Fauna: All you do is follow the book.
[Flora directs Merryweather to stand on a chair]
Flora: Up here dear, you can be the dummy.
Merryweather: Well, I still say we ought to use magic.
[Flora throws a sheet of pink cloth above Merryweather and begins cutting with a pair of scissors. Fauna has laid all the ingredients for the cake before her.]
Fauna: [reads from the book] Flour, three cups. [searching] Cups, cups, cups, cups, cups ... [finds three cups of different sizes and uses them to pour flour into the bowl] One, two, three.
[Flora has cut a circular hole into the sheet]
Merryweather: What's that for?
Flora: Well, it's got to have a hole in the bottom.
Fauna: That's for the feet to go through.

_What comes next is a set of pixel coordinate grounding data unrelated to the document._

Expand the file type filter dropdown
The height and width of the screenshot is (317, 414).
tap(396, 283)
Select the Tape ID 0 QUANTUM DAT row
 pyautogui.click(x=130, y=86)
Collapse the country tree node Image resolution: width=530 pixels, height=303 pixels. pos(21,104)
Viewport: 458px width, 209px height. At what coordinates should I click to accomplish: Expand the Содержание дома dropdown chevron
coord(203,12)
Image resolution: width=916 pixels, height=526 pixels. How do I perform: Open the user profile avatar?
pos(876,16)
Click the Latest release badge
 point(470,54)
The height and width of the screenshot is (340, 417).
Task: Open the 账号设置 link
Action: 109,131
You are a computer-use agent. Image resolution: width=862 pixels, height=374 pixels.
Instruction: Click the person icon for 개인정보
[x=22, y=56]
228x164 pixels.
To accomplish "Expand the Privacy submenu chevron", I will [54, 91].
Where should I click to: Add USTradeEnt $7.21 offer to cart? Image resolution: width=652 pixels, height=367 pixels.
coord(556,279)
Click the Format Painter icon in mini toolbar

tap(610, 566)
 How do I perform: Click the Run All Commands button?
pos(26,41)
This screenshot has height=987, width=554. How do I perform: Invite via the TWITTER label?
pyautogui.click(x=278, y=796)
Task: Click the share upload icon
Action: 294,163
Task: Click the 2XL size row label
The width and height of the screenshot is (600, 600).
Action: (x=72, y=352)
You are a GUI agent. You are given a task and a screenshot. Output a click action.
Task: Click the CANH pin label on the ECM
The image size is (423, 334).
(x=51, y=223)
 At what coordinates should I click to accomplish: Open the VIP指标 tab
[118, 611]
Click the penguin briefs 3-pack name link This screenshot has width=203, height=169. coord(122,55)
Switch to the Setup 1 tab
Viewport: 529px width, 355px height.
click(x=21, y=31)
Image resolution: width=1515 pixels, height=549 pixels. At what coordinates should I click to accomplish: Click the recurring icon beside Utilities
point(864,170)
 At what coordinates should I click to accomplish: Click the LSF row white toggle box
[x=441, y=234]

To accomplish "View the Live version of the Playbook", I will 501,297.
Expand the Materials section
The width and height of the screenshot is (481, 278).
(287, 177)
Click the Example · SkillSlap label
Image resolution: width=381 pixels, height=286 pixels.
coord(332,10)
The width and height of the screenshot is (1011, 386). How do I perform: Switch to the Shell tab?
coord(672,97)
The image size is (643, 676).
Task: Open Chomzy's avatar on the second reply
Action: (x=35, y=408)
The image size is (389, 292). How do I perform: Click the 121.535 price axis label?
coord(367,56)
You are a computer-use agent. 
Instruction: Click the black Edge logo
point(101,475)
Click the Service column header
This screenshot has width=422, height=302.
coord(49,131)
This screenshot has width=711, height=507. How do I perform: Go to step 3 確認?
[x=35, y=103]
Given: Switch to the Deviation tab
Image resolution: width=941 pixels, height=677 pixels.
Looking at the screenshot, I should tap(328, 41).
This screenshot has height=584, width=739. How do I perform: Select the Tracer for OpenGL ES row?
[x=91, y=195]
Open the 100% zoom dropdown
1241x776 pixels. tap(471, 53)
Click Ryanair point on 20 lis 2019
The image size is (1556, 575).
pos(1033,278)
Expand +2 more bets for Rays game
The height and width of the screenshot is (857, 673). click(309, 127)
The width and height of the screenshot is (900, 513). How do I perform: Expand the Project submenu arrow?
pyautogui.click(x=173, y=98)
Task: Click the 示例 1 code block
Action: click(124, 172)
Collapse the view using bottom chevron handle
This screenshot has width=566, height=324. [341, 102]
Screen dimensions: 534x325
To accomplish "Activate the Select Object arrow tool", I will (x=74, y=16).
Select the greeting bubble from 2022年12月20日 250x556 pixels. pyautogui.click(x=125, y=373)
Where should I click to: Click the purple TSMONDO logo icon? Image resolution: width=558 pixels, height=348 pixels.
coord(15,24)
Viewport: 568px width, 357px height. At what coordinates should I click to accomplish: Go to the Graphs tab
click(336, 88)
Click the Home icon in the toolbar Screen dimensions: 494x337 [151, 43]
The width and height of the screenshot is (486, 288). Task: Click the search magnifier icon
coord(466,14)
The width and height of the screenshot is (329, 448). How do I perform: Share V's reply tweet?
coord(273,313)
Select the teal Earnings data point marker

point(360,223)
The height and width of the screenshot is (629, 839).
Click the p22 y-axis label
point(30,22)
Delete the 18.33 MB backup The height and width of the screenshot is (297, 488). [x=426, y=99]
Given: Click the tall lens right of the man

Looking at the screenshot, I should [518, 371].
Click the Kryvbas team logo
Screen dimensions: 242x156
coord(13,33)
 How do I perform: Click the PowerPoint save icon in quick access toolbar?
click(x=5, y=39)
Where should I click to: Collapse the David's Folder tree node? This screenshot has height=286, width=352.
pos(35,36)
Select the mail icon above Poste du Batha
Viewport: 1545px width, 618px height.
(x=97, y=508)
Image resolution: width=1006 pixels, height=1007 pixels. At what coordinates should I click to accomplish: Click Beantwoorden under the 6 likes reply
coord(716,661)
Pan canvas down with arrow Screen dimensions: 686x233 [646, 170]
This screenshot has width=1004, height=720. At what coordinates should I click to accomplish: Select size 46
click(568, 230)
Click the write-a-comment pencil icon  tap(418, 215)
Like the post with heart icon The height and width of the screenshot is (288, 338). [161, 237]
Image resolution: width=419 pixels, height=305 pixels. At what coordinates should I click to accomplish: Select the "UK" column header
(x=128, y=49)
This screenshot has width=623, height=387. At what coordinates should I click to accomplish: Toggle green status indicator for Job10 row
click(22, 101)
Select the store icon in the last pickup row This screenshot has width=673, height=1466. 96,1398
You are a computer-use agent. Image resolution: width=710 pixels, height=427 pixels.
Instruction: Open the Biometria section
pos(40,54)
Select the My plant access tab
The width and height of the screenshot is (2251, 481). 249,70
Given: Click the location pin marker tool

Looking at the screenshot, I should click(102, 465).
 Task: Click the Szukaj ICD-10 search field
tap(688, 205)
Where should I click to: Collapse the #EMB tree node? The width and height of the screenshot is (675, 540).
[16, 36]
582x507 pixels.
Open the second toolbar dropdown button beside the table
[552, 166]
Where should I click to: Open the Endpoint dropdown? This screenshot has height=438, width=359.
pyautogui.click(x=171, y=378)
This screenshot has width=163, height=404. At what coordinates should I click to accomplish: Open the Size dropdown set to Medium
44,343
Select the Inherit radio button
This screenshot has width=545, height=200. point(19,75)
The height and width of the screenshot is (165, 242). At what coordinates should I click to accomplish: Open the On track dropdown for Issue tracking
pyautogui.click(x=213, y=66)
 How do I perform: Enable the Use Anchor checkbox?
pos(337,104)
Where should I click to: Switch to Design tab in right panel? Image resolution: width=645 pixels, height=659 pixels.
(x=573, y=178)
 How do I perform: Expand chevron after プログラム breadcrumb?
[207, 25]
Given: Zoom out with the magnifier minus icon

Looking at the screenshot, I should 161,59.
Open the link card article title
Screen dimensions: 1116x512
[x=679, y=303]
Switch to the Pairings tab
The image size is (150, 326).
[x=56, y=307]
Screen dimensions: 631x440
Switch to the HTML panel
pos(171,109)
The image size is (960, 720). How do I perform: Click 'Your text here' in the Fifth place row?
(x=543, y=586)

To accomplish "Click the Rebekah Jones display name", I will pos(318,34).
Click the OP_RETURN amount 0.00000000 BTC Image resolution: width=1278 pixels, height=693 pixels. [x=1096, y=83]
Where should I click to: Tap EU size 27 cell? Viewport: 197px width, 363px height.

Fauna: [still reads from the book] Two eggs, fold in gently Fold? Oh well.
[Fauna puts two eggs into the bowl and starts to fold them in. We hear their shells cracking. Merryweather is completely hulled into the pink cloth]
Merryweather: I can't breathe!
[Flora cuts the cloth open at the top. Merryweather takes a look at the dress from the inside]
Merryweather: It looks awful.
Flora: That's because it's on you, dear.
Fauna: [at her cake] Now yeast, one tisp. Tisp?
Merryweather: One teaspoon!
Fauna: One teaspoon, of course.
I still say we ought to use magic. Read Jellicoe Road.
1 comment:
Ohw this book...! Read it in February. I remember it as tangly and aching.
I need to reread it.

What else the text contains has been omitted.